[TASK DIRECTIONS]
Only reproduce the lines from the line containing "Viewport: 433px width, 939px" onward, exactly, through the final line of the data below.

Items from a data source
════════════════

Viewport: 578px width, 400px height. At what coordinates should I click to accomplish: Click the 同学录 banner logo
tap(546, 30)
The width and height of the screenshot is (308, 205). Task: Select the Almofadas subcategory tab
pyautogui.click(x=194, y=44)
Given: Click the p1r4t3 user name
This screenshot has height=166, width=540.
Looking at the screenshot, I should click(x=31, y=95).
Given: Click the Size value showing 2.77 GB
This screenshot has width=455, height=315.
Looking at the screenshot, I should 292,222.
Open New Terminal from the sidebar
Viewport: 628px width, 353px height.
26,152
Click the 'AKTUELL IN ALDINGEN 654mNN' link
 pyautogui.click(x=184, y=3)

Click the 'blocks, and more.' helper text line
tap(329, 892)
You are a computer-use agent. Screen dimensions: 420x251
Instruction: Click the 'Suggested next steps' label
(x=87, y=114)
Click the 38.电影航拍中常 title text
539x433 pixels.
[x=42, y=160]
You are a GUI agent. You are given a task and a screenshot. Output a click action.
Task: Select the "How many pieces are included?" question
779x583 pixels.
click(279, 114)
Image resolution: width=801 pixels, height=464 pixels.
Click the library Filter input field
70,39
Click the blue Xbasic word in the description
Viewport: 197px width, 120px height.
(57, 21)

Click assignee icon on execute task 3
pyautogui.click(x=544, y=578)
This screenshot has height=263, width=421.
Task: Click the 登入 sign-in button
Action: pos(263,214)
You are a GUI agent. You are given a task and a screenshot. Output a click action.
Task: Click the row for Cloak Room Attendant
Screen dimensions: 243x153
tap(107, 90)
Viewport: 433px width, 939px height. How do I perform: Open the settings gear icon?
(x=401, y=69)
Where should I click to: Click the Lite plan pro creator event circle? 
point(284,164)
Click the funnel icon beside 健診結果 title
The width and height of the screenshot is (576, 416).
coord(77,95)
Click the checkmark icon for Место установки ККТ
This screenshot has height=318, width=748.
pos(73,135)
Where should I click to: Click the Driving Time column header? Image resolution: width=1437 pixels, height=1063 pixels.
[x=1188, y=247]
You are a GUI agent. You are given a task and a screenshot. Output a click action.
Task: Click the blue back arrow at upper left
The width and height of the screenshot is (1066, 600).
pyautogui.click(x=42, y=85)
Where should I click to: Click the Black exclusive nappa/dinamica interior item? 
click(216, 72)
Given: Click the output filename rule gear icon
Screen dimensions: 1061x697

════════════════

[EXERCISE OUTPUT]
Viewport: 433px width, 939px height. How do I perform: Open the settings gear icon?
(x=401, y=69)
Where should I click to: Click the Lite plan pro creator event circle? 
point(284,164)
Click the funnel icon beside 健診結果 title
The width and height of the screenshot is (576, 416).
coord(77,95)
Click the checkmark icon for Место установки ККТ
This screenshot has height=318, width=748.
pos(73,135)
Where should I click to: Click the Driving Time column header? Image resolution: width=1437 pixels, height=1063 pixels.
[x=1188, y=247]
You are a GUI agent. You are given a task and a screenshot. Output a click action.
Task: Click the blue back arrow at upper left
The width and height of the screenshot is (1066, 600).
pyautogui.click(x=42, y=85)
Where should I click to: Click the Black exclusive nappa/dinamica interior item? 
click(216, 72)
Given: Click the output filename rule gear icon
Screen dimensions: 1061x697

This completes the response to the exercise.